Repeat the lines below word for word, leaving out the pictures.

--- Start DATA FOR PROCESSING ---

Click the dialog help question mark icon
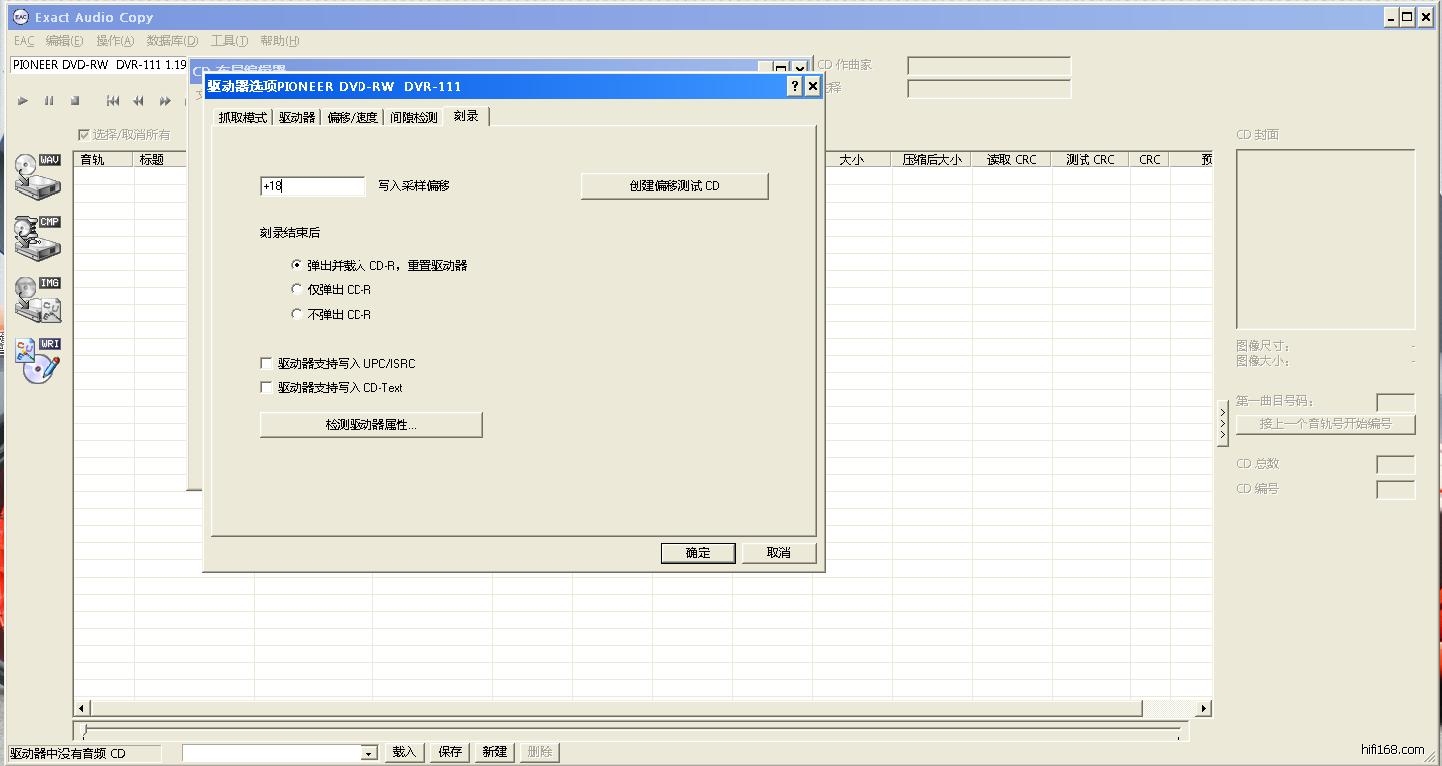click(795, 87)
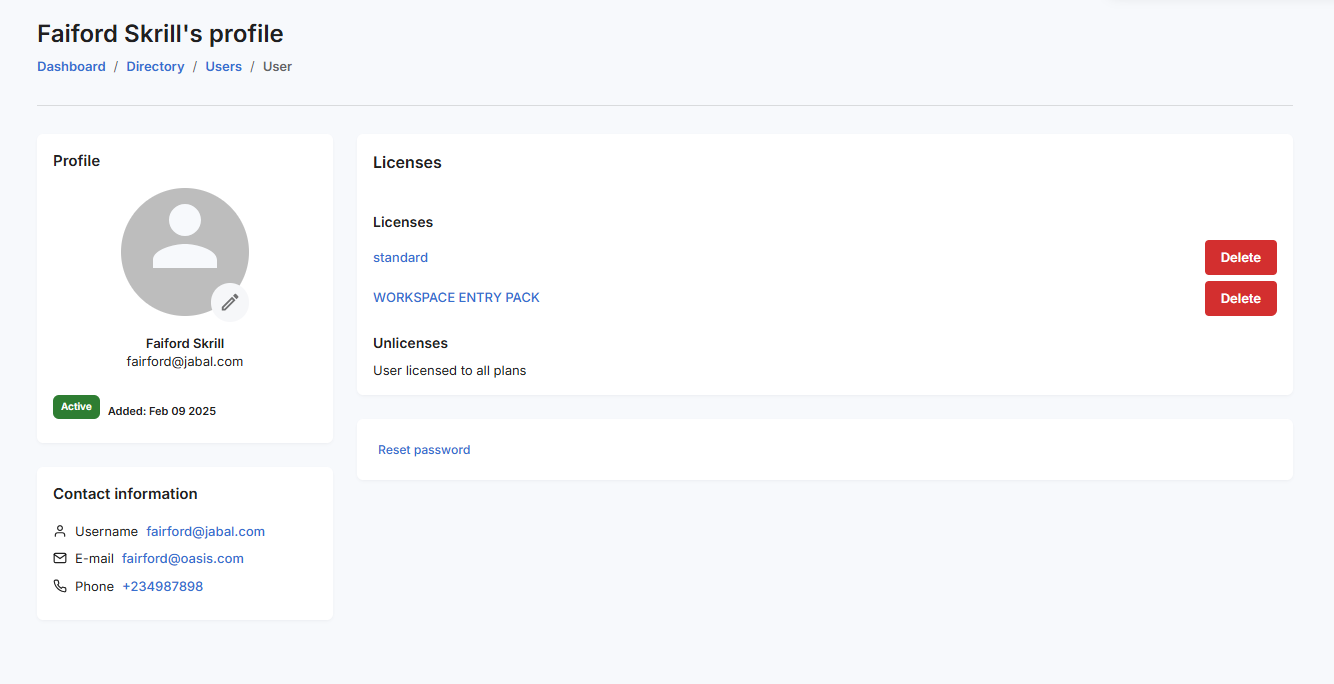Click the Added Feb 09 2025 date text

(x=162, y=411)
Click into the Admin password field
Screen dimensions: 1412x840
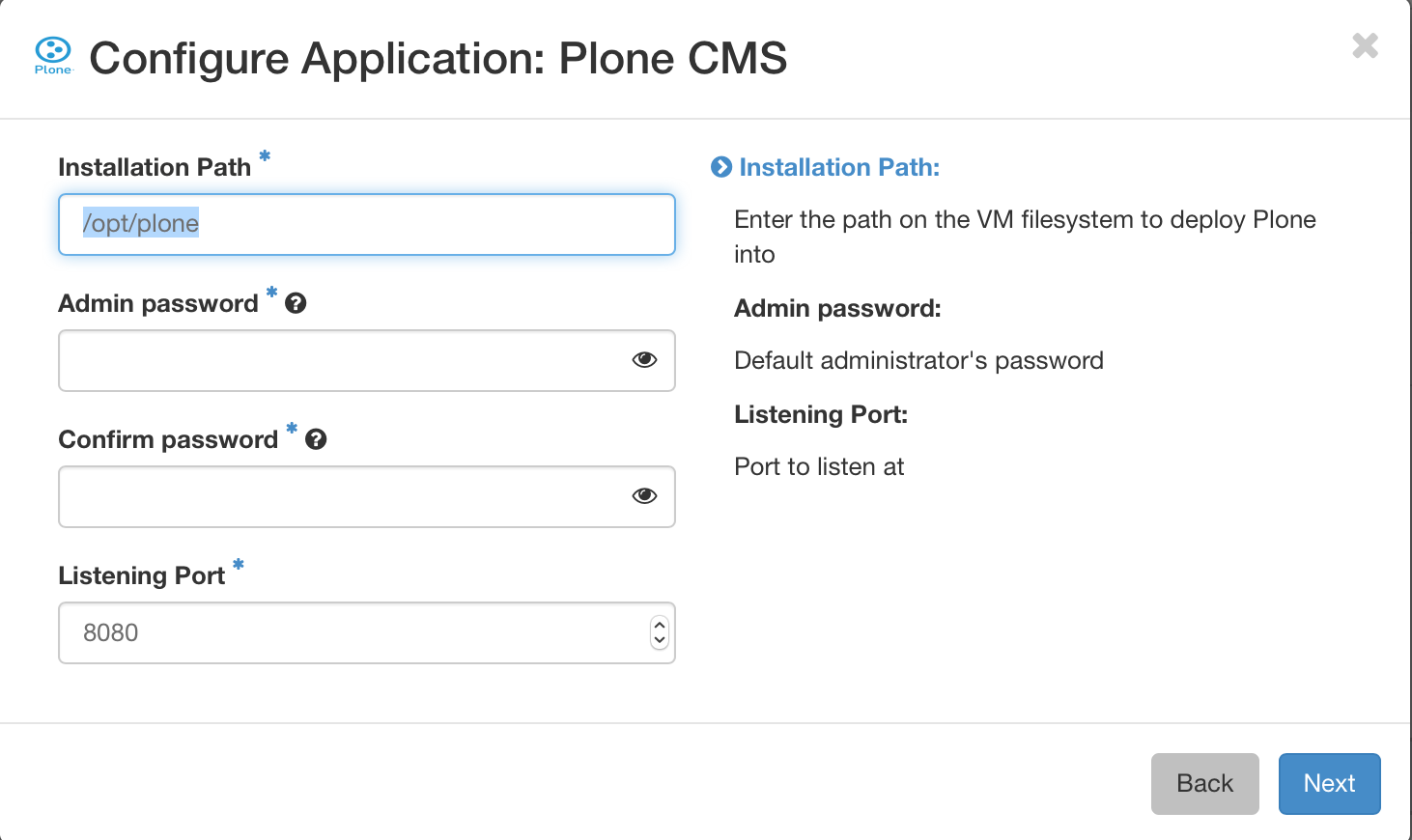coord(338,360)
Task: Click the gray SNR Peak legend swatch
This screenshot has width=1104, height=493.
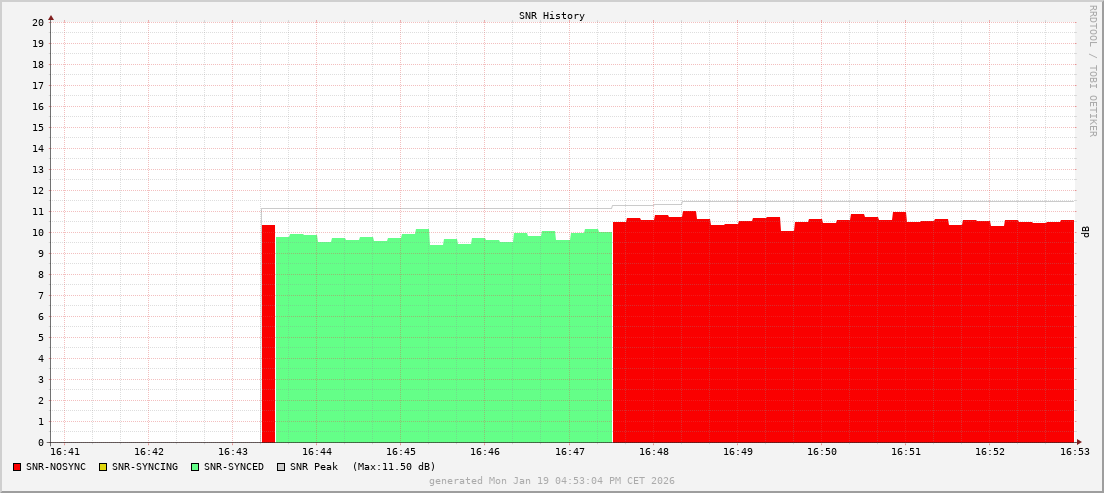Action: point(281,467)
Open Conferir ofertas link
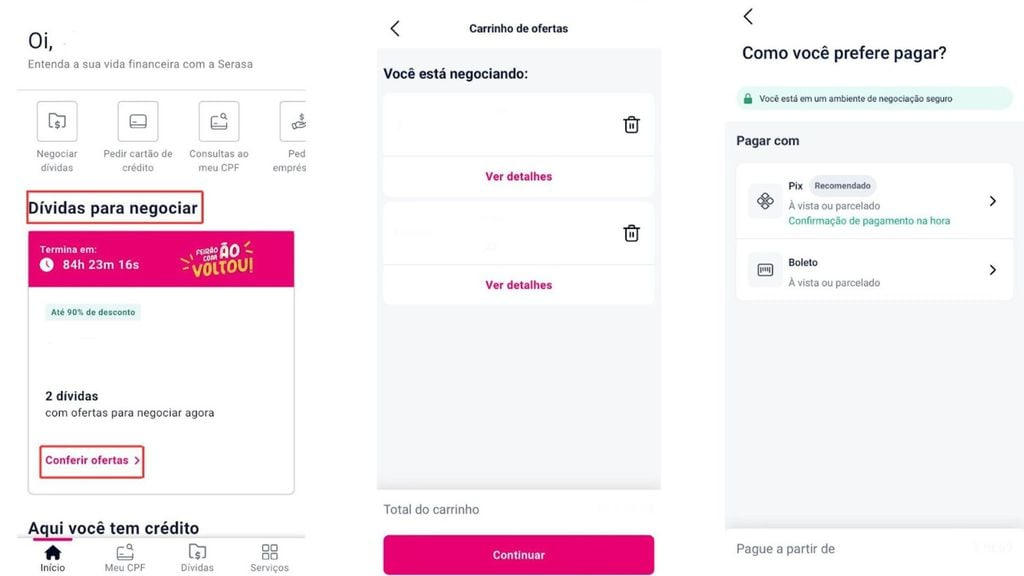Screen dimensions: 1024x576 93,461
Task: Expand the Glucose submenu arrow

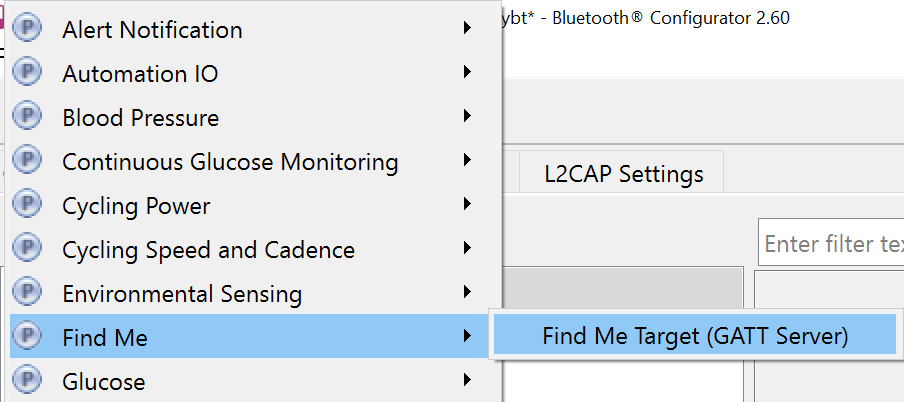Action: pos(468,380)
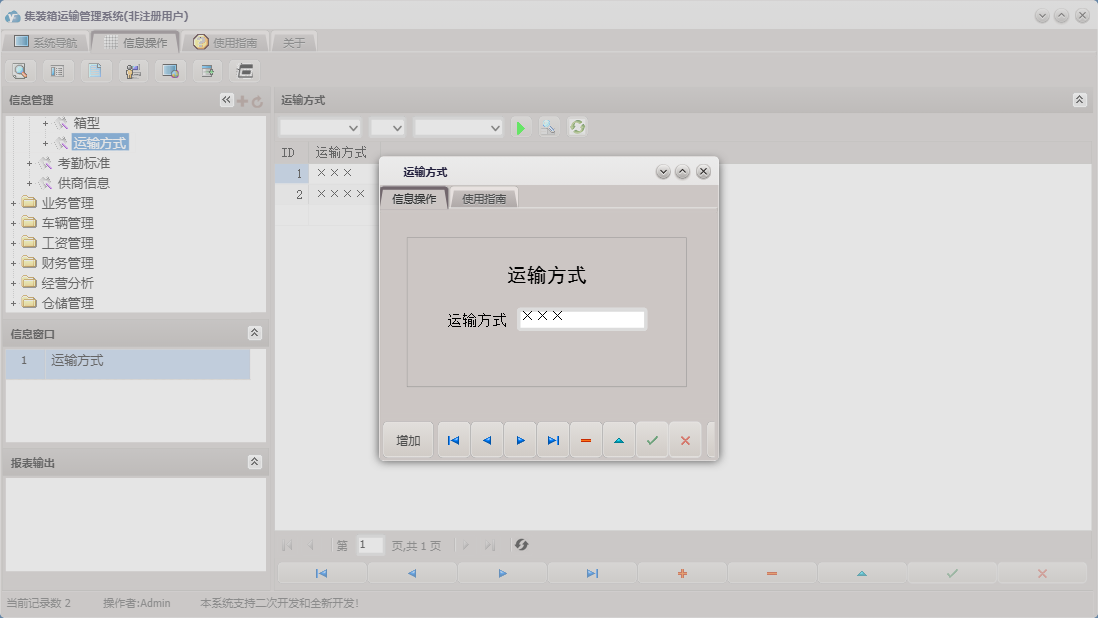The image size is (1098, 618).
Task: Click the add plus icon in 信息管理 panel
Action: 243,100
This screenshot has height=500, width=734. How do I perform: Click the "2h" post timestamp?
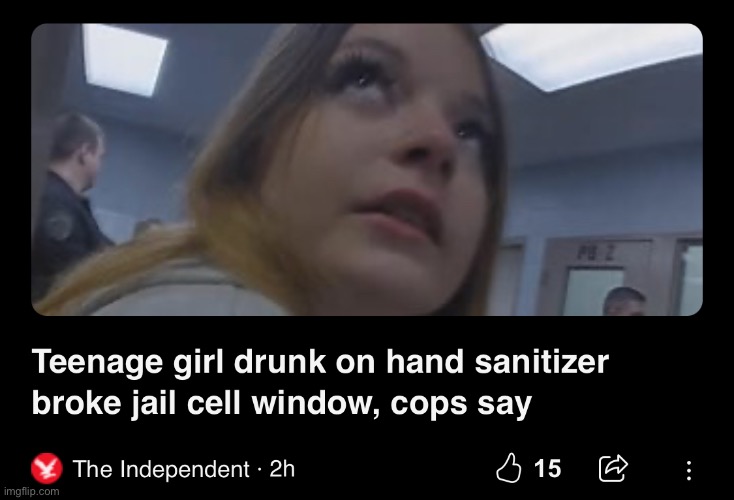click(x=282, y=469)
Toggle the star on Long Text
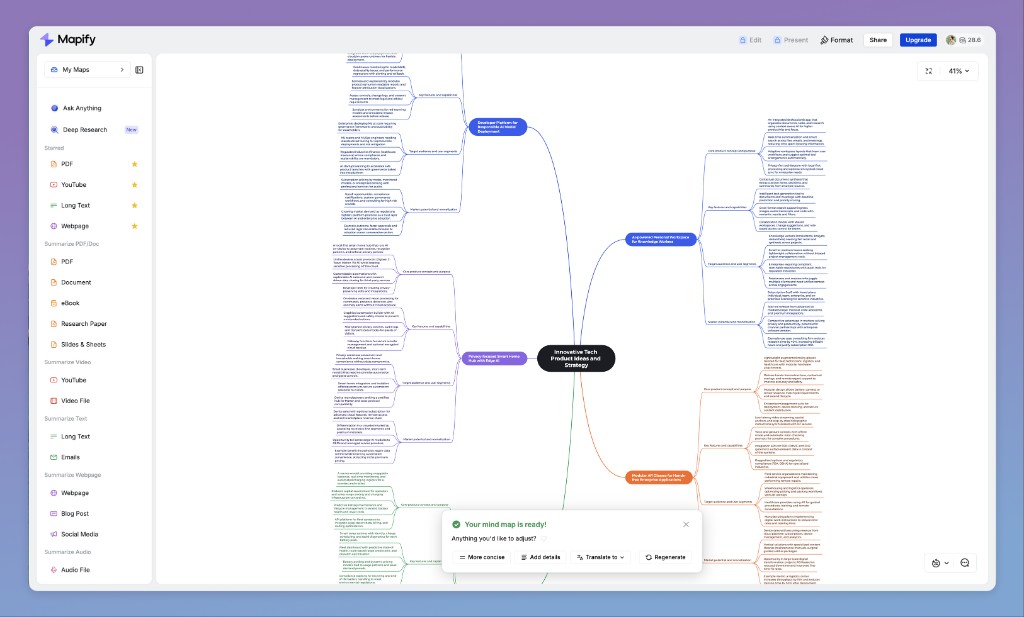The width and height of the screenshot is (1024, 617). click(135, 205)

--- End DATA FOR PROCESSING ---

## SOLUTION TO THIS EXERCISE
Click the dialog help question mark icon
click(795, 87)
Click the Added Feb 09 2025 date text

(x=162, y=411)
Click into the Admin password field
Screen dimensions: 1412x840
coord(338,360)
Task: Click the gray SNR Peak legend swatch
This screenshot has width=1104, height=493.
Action: point(281,467)
Open Conferir ofertas link
Screen dimensions: 1024x576 93,461
Task: Expand the Glucose submenu arrow

Action: pos(468,380)
The image size is (1098, 618).
Task: Click the add plus icon in 信息管理 panel
Action: 243,100
This screenshot has height=500, width=734. How do I perform: Click the "2h" post timestamp?
click(x=282, y=469)
Toggle the star on Long Text
The width and height of the screenshot is (1024, 617). click(135, 205)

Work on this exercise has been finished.